Ulla Engelmann, Head Of Unit For Clusters, Social Economy And Entrepreneurship, European Commission, Belgium.
Sylvain Leclancher, Deputy director, Directorate of Businesses and Employment, Région IŽle-de-France., Finland.
Giacomo Mattino, Head Of Unit For Enterprise Europe Network And Internationalisation Of Smes, European Commission, Belgium.
David Minton, Director, Northern And Western Regional Assembly, Israel.
Lutgart Spaepen, Een Vlaanderen - Director, Vlaams Agentschap Innoveren En Ondernemen, Belgium.
Economic development, employment
European Committee of the Regions - ECON Commission
Deutsch (DE), English (EN), Français (FR)

Session summary

Richard Tuffs introduced the workshop and the speakers, highlighting the opportunities, but also the challenges, that internationalisation can represent for SMEs, given that only a small number of them seem to achieve access to international markets. The aim of the workshop was therefore to discuss the framework and measures that can address those challenges, from the perspective of the regional and the EU policy level.

Lutgart Spaepen (Agentschap Innoveren en Ondernemen) emphasised the holistic approach (combining innovation with internationalisation) that is being practiced in Flanders, always based upon a thorough analysis of the needs of the client SMEs. She also mentioned how the help for SMEs can be not only financial, but also broader, akin to mentorship.

Julien Giraud (Île de France) explained how his region is taking up the challenge of involving SMEs in reducing trade deficits, within its specific economic and geographical context. An important aspect of the region's effective policy design is based upon the requirement for all involved public and private actors to streamline their actions. This has amongst others led to the creation of a dedicated "Île de France Export" team.

In the Q&A session that followed, both Lutgart Spaepen and Julien Giraud set out how their regions establish objectives and time frames when helping SMEs with their internationalisation process and skill improvement. They also confirmed their regions are open to learning from other regions in these areas through multilateral approaches (of which the workshop is one example) and bilateral contacts.

Giacomo Mattinò (DG GROW) gave an overview of current tools in place for supporting the internationalisation of SMEs such as COSME and the Enterprise Europe Network (EEN), and also said that given their positive evaluation, it is likely there would be no significant changes of these tools under the new Multiannual Financial Framework and Single Market Programme.

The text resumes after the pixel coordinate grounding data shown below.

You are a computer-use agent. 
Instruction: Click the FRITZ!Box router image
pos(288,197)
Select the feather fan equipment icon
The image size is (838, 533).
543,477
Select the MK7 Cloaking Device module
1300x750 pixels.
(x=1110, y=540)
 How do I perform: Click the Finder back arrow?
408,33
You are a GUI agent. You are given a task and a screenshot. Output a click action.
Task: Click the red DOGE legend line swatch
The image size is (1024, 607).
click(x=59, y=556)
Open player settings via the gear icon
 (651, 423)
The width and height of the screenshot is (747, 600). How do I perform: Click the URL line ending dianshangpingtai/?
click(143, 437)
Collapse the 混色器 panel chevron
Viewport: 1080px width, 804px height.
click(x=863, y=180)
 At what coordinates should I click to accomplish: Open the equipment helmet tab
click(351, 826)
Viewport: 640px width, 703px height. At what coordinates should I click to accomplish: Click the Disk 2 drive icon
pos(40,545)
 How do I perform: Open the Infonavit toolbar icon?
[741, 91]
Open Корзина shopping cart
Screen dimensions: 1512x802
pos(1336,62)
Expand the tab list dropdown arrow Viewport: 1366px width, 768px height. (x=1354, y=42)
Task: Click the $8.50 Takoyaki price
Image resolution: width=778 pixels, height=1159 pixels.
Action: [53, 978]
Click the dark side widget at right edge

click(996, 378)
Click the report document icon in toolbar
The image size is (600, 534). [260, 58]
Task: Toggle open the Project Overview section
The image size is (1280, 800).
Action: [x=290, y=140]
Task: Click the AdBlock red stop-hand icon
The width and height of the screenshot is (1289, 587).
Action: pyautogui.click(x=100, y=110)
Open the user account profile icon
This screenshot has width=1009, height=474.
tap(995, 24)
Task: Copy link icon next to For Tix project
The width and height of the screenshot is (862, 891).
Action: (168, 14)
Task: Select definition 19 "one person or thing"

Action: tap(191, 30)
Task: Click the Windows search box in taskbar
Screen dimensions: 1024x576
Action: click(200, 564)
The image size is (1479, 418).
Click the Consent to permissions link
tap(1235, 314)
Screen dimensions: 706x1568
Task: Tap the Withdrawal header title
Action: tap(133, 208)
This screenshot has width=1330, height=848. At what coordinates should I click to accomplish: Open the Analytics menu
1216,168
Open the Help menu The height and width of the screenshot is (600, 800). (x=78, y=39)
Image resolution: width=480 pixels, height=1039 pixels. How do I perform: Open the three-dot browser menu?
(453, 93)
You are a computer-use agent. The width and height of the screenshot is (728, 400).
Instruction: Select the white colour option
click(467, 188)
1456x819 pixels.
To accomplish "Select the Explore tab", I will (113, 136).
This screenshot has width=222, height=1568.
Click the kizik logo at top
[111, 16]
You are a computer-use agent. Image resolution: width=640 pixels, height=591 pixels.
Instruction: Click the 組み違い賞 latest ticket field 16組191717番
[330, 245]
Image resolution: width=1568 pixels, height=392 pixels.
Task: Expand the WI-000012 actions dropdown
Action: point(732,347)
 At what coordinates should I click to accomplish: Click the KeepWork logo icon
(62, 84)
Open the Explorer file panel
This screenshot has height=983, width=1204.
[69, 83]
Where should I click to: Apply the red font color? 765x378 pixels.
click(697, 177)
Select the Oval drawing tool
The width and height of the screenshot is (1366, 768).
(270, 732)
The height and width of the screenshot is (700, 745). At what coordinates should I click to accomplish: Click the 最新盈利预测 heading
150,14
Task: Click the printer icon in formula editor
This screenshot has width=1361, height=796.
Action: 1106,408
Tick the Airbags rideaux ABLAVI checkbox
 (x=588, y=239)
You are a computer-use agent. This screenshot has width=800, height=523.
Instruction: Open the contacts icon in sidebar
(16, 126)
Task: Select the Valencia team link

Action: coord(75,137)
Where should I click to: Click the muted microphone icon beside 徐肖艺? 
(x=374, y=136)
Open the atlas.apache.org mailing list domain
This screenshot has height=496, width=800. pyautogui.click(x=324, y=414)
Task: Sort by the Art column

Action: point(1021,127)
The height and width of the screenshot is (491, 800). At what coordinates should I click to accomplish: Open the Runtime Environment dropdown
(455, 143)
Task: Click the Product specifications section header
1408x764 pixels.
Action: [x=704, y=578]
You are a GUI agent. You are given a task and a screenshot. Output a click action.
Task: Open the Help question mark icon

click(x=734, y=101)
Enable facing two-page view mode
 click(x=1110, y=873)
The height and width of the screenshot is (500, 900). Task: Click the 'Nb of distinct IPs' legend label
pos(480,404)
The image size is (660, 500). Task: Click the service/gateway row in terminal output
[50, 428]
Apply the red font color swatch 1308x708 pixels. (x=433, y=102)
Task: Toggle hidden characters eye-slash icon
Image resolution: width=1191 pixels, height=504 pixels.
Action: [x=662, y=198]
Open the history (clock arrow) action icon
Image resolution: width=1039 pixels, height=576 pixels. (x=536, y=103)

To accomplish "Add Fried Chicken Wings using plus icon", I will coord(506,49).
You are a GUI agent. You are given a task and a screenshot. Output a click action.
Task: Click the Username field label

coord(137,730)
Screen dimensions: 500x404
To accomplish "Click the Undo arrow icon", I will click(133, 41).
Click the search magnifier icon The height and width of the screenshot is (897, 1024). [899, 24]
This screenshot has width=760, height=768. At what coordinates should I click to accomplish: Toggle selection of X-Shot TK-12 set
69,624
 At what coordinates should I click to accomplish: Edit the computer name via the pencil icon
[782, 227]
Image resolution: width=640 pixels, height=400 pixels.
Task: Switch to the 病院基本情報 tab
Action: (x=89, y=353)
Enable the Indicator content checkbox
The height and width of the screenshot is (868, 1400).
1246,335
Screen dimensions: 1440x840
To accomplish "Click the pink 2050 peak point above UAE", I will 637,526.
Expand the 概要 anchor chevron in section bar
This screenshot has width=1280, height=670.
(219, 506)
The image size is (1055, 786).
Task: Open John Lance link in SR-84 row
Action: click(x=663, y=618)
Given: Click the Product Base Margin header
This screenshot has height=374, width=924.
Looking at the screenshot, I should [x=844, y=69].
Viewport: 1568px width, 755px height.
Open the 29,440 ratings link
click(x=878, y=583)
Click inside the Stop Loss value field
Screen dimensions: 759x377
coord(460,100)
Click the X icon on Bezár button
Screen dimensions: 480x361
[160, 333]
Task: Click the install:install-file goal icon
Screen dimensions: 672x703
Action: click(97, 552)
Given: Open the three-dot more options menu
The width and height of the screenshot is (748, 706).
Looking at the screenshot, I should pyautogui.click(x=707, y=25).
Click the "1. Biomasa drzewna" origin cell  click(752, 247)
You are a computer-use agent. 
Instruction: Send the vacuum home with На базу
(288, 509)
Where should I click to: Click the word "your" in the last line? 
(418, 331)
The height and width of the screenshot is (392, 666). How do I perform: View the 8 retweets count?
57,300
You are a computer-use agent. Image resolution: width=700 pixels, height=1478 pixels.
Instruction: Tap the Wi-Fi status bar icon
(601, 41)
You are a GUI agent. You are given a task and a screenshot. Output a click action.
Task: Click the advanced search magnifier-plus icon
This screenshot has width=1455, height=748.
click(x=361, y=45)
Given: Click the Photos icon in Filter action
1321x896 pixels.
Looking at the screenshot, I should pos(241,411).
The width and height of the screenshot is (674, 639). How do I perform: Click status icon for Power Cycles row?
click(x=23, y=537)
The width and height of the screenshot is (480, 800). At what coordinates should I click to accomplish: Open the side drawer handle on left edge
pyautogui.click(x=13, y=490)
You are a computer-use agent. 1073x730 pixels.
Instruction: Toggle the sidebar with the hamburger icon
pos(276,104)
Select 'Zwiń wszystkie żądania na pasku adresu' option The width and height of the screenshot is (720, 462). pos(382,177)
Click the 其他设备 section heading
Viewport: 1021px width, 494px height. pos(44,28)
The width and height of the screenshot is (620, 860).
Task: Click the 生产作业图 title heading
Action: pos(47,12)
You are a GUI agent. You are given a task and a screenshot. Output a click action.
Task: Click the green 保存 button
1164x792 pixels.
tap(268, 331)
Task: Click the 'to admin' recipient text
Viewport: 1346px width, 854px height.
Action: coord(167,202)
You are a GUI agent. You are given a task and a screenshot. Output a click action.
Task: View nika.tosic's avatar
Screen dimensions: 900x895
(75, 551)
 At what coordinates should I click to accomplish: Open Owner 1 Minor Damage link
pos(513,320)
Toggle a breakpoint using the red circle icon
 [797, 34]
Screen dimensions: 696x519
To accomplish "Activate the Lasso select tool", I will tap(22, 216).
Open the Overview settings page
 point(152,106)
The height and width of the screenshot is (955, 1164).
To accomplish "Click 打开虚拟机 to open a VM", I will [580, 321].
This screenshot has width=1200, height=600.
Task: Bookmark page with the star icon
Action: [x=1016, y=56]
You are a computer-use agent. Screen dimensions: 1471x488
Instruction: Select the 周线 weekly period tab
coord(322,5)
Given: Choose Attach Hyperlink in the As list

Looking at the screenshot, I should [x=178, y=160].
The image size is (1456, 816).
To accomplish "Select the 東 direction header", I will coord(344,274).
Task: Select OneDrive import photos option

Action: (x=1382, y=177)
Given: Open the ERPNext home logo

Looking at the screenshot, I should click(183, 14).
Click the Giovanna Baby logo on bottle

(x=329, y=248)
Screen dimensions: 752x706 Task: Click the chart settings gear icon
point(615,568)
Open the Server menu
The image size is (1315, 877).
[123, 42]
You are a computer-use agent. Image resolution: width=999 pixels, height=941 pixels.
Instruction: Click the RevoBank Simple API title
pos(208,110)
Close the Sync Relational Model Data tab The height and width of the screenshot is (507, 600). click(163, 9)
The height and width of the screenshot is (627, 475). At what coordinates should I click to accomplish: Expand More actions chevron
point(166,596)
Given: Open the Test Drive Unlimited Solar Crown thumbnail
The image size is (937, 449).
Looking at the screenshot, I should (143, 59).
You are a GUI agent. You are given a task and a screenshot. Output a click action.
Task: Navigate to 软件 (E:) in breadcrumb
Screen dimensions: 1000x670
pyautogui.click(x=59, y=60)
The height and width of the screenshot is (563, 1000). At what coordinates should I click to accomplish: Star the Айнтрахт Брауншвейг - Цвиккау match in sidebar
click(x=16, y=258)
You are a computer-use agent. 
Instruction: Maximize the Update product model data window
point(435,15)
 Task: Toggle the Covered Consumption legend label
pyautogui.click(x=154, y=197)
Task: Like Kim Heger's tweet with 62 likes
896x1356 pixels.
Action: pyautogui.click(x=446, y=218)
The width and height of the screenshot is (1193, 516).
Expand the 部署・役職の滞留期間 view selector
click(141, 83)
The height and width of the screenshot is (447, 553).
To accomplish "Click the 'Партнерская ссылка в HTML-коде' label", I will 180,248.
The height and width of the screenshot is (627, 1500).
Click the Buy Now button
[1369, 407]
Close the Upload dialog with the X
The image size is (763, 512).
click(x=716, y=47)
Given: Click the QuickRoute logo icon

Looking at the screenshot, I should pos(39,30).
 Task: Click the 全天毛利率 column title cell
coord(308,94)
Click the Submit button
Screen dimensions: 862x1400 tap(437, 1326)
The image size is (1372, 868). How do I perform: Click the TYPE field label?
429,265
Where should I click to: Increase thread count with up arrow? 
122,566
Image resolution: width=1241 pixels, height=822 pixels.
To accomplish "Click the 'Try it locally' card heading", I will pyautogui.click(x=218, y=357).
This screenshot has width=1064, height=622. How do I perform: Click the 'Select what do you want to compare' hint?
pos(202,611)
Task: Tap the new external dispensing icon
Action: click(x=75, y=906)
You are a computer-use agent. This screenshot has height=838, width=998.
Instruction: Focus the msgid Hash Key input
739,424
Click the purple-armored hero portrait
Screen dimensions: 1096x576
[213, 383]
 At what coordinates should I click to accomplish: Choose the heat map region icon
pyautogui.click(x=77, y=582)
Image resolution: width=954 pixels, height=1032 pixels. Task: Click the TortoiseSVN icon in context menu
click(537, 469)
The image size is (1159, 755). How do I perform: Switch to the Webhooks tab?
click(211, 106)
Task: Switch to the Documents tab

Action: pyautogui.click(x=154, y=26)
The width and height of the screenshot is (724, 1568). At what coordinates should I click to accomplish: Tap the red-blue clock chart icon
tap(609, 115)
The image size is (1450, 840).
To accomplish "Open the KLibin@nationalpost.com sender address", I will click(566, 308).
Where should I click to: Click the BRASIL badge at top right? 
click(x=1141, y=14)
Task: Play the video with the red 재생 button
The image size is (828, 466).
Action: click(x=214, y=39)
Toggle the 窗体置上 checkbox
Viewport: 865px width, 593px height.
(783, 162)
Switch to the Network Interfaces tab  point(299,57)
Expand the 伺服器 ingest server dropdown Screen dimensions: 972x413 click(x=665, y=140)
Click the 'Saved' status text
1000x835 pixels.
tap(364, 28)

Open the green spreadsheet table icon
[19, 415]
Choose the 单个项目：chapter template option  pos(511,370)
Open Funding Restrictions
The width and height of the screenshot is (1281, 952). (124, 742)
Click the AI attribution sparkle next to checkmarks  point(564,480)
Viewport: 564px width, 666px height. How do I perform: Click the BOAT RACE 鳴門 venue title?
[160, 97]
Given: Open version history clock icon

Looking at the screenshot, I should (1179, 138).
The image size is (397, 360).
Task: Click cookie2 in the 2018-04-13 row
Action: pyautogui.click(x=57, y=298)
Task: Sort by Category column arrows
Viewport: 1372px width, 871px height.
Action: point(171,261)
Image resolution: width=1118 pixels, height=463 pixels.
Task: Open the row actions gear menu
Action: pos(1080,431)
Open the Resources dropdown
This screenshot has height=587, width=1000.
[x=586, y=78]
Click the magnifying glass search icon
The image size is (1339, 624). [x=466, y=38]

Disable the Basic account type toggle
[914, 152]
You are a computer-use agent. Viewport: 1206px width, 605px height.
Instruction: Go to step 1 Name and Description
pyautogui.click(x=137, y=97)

The contribution of Ulla Engelmann (DG GROW) focused on the role of clusters and the importance of cross-regional cooperation when it comes to smart specialisation of SMEs. She described how the European Strategic Cluster Partnerships (with the framework of COSME) are put into place with this objective in mind.

In the Q&A session that followed various aspects of SME internationalisation were discussed further, such as the importance of access to data for SMEs and the assessment and evaluation of the support instruments that are put in place. The issue of value chains in the context of SME internationalisation was also raised, which is especially crucial for SMEs in smaller regions. The speakers agreed that smart specialisation strategies, cross border mentoring and peer learning can be effective tools for helping SMEs to take part in and develop value chains.

Take away message

In the era of growing complexity of the value chains for SMEs, regional support measures for business internationalisation are essential but the approach and choice of tools must be tailored to the specific needs and profile of the region. Effective implementation of the European support measures may help to close the gap between the needs of SMEs and policies that aim to support them.


Ulla Engelmann (DG GROW)

Clusters help enhance the impact of cross-regional cooperation in Europe by supporting the creation of networks and partnerships and fostering complementarities for stronger value chains. The Commission offers cluster collaboration/intelligence tools and promotes strategic cluster partnerships to boost smart investments and industrial leadership in global markets.

Giacomo Mattinò (DG GROW)

The European Enterprise Network is directly relevant to addressing market failures. It plays a strong role for SMEs to internationalise, grow and innovate that would not be possible at national level and will continue to do so with increased interaction and cooperation with regional SME stakeholders.

Julien Giraud, Île de France Region

Team "Île de France Export" aims at increasing the number of new exporting companies in the region. It will reveal assets, market priorities and target companies in strategic sectors to help preparing and accompanying them toward exports by means of a unique online platform.